__Exercise details__: Reproduce the listing below from the line with "Where should I click to: Tap" to the line with "This screenshot has width=1568, height=472.", both lines included, character for character, minus any pictures.

__Information given__:
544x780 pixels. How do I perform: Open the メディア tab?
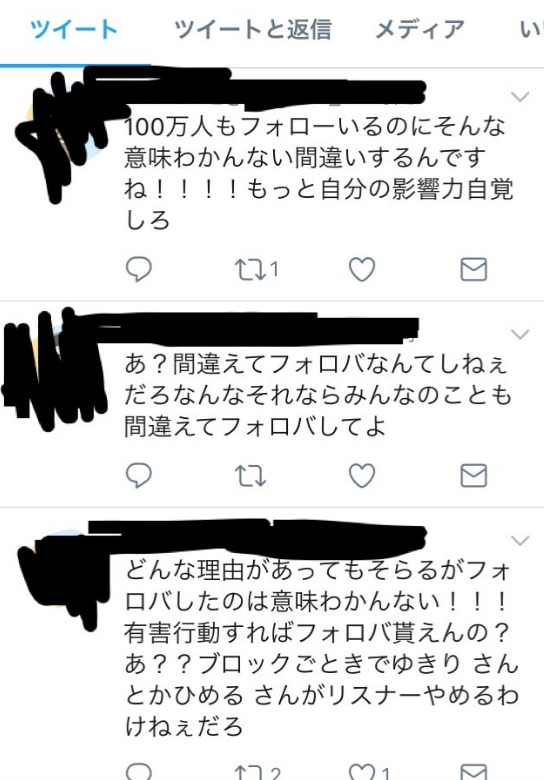420,30
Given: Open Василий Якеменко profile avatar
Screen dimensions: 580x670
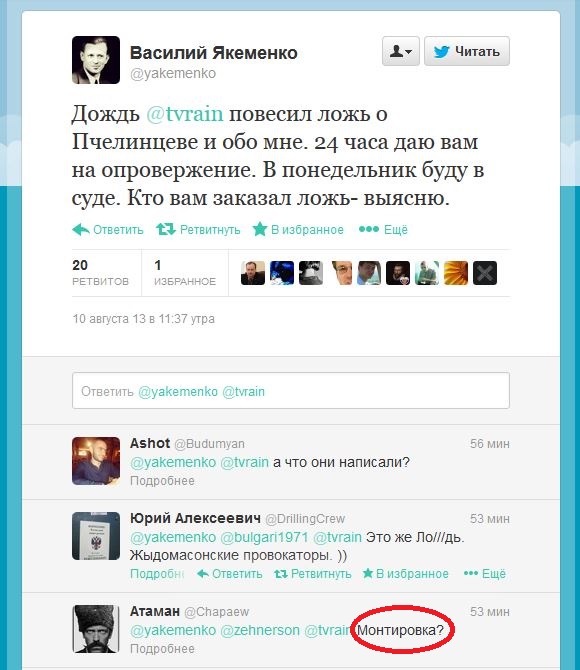Looking at the screenshot, I should pyautogui.click(x=96, y=60).
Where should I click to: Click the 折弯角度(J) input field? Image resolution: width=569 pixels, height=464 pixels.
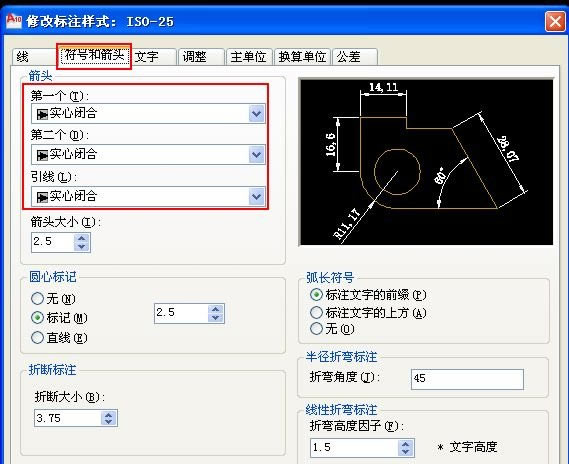click(467, 379)
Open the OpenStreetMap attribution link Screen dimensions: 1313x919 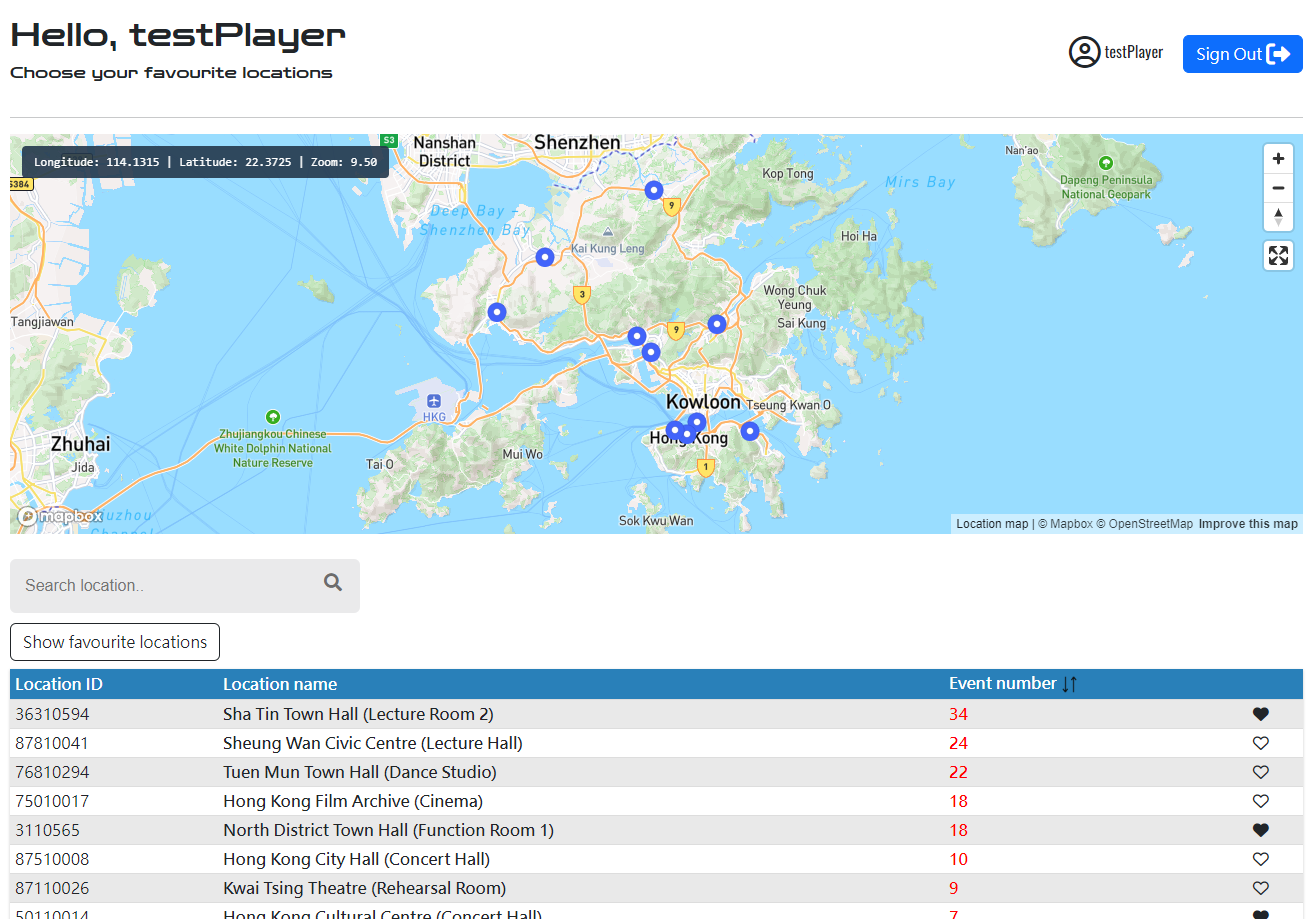coord(1150,524)
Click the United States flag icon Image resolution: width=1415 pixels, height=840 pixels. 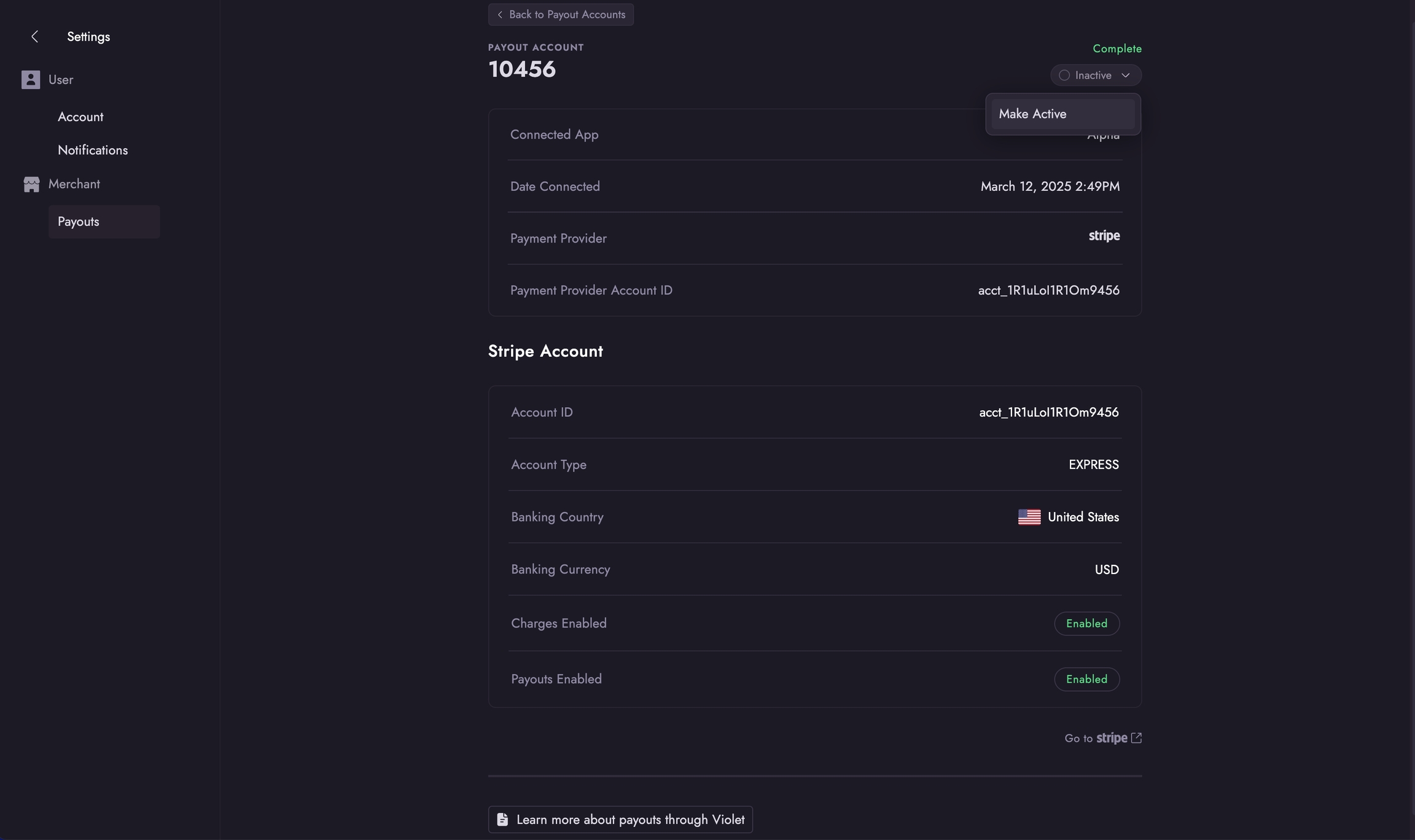[1029, 517]
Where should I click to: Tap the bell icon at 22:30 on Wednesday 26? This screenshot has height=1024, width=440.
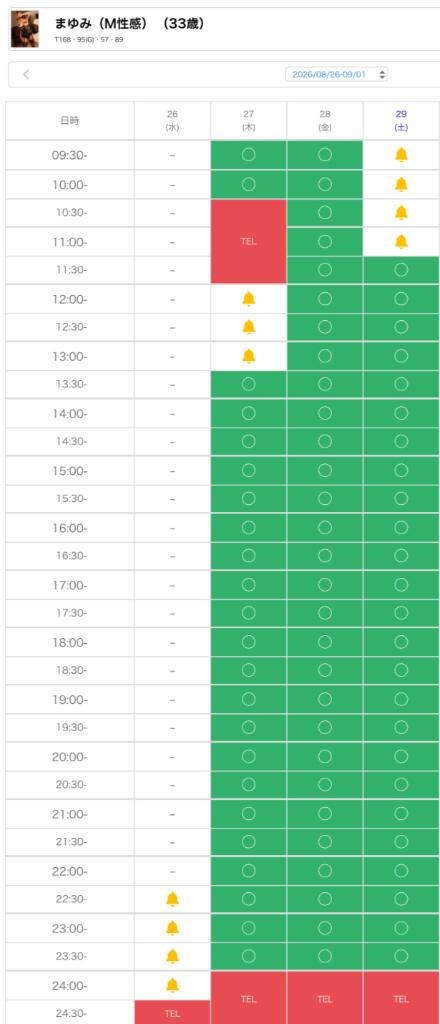(172, 899)
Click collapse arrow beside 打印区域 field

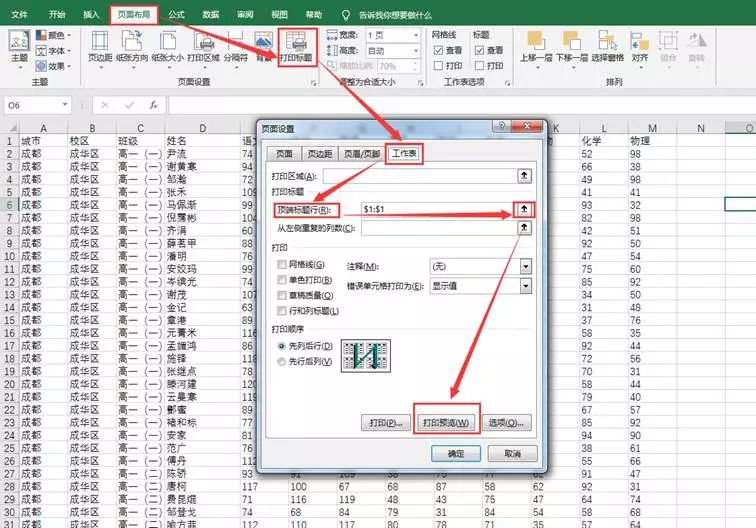(x=524, y=176)
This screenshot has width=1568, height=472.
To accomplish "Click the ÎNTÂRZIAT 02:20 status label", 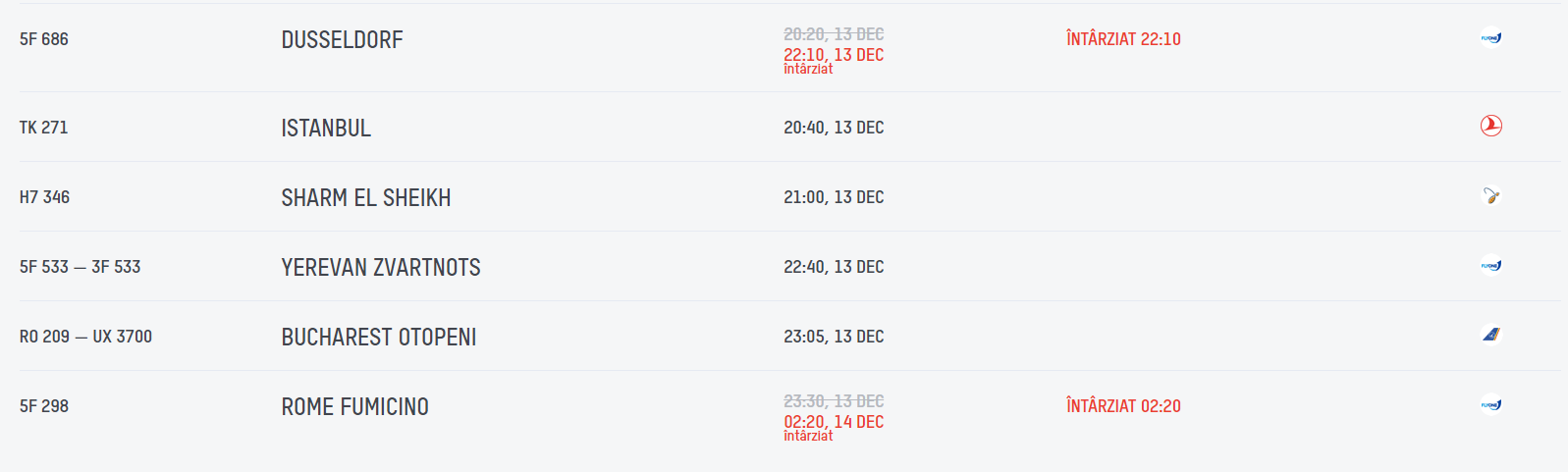I will [1123, 406].
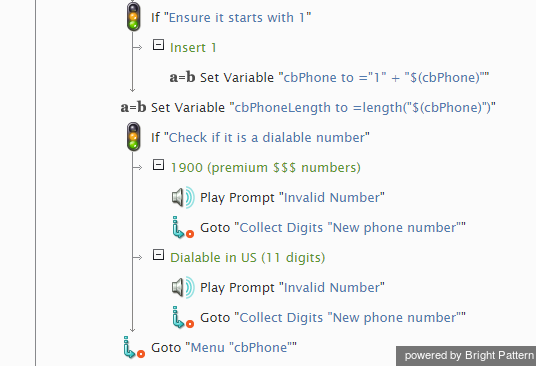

__Answer__:
Where should I click to: Tap the bell icon at 22:30 on Wednesday 26? This screenshot has height=1024, width=440.
(172, 899)
Click collapse arrow beside 打印区域 field

(x=524, y=176)
This screenshot has width=1568, height=472.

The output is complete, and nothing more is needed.